Task statement. From the material below, copy out every line that contains the string "data". Uppercase and lowercase letters count as different.

Information below:

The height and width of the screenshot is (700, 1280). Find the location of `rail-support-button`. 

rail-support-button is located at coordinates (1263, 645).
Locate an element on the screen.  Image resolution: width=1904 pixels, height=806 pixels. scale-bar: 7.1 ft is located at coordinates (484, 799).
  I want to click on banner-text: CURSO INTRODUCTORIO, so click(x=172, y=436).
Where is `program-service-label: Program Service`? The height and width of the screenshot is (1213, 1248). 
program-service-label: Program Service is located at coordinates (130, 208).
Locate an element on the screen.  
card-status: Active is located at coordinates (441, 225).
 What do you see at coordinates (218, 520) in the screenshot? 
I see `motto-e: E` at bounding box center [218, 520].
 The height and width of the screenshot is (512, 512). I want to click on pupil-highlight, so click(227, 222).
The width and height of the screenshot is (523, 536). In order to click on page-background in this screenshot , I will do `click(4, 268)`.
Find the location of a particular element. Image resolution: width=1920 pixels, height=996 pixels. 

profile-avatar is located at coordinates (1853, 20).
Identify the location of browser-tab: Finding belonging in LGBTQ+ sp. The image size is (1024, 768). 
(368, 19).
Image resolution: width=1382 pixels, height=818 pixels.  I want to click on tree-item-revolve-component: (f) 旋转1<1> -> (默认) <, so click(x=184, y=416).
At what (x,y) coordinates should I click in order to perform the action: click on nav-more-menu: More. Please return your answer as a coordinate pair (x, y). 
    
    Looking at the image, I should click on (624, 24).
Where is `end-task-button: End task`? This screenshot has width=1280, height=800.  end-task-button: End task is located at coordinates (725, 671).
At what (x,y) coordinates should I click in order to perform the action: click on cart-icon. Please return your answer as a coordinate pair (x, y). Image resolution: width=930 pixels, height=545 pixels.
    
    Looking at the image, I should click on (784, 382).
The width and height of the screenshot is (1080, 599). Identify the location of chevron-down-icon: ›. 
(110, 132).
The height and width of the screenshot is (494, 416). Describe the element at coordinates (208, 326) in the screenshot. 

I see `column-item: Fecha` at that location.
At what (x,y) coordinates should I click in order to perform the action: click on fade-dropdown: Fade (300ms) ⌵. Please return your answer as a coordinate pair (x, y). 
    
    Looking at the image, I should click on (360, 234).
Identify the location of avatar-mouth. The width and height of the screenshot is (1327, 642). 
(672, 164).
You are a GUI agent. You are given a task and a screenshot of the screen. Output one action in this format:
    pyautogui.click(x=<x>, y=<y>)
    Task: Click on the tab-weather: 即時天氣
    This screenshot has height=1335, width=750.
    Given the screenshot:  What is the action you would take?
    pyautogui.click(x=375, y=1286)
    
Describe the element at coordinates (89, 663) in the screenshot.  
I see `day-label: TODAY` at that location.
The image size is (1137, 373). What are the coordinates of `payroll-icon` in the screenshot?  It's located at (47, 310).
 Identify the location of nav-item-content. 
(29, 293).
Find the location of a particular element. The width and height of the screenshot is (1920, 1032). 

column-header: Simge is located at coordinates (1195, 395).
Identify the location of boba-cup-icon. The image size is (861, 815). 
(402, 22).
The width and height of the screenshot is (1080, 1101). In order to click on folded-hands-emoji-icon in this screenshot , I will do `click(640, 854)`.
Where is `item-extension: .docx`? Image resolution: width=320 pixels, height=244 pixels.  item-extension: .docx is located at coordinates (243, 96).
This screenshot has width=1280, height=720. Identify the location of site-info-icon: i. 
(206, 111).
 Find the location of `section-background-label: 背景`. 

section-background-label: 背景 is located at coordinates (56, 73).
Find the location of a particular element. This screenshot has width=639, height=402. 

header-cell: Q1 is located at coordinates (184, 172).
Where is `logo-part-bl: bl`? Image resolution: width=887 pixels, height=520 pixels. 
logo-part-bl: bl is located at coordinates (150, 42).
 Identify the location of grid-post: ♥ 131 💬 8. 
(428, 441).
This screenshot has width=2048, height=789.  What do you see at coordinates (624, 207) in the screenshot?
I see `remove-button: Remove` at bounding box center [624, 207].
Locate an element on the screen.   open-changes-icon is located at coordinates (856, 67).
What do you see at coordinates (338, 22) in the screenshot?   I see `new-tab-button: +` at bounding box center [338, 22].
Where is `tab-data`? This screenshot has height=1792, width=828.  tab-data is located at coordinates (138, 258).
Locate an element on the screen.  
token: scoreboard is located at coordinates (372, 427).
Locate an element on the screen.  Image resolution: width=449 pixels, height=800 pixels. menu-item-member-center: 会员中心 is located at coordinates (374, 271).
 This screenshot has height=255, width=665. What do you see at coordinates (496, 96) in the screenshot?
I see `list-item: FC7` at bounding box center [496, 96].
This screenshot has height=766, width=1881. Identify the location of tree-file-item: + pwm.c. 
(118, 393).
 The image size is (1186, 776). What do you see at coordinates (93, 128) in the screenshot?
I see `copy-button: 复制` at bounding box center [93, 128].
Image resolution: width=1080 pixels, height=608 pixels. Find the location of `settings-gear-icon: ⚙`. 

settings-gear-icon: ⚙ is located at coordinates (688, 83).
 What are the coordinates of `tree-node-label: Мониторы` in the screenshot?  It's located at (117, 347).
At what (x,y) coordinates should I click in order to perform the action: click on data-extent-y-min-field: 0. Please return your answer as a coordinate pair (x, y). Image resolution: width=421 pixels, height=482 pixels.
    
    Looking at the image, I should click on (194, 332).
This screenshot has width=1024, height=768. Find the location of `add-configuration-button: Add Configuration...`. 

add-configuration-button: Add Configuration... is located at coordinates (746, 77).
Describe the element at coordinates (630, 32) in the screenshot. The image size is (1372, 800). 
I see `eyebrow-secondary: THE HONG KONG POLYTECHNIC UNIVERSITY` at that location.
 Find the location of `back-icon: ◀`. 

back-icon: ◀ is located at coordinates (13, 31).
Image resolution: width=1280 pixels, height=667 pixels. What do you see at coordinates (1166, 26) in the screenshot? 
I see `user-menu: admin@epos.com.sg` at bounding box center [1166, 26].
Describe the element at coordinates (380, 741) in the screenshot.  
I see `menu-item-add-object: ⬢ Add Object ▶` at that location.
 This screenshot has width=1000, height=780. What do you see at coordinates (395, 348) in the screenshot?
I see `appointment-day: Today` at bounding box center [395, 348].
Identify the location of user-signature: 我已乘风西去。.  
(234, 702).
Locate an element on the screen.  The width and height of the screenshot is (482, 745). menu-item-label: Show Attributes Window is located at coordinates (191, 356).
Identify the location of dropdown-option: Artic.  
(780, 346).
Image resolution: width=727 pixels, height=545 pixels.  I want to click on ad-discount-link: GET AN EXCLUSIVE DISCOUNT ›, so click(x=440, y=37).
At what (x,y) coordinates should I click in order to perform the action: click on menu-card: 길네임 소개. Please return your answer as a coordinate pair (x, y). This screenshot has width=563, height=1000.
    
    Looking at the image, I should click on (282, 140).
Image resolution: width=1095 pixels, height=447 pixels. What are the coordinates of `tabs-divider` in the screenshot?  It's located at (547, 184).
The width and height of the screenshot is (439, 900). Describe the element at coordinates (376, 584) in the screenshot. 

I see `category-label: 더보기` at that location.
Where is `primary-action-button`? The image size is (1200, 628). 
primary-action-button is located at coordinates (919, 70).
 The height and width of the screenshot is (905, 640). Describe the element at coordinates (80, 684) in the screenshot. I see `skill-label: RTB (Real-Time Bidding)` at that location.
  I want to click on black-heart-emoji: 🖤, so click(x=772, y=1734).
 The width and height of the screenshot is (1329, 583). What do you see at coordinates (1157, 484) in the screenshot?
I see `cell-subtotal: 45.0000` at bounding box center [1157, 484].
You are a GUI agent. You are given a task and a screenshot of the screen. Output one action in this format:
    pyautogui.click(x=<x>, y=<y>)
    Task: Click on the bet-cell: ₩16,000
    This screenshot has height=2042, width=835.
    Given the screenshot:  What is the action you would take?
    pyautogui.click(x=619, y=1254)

End of Information.

Answer section.
Where is `tab-data`? This screenshot has height=1792, width=828.  tab-data is located at coordinates (138, 258).
At what (x,y) coordinates should I click in order to perform the action: click on data-extent-y-min-field: 0. Please return your answer as a coordinate pair (x, y). Image resolution: width=421 pixels, height=482 pixels.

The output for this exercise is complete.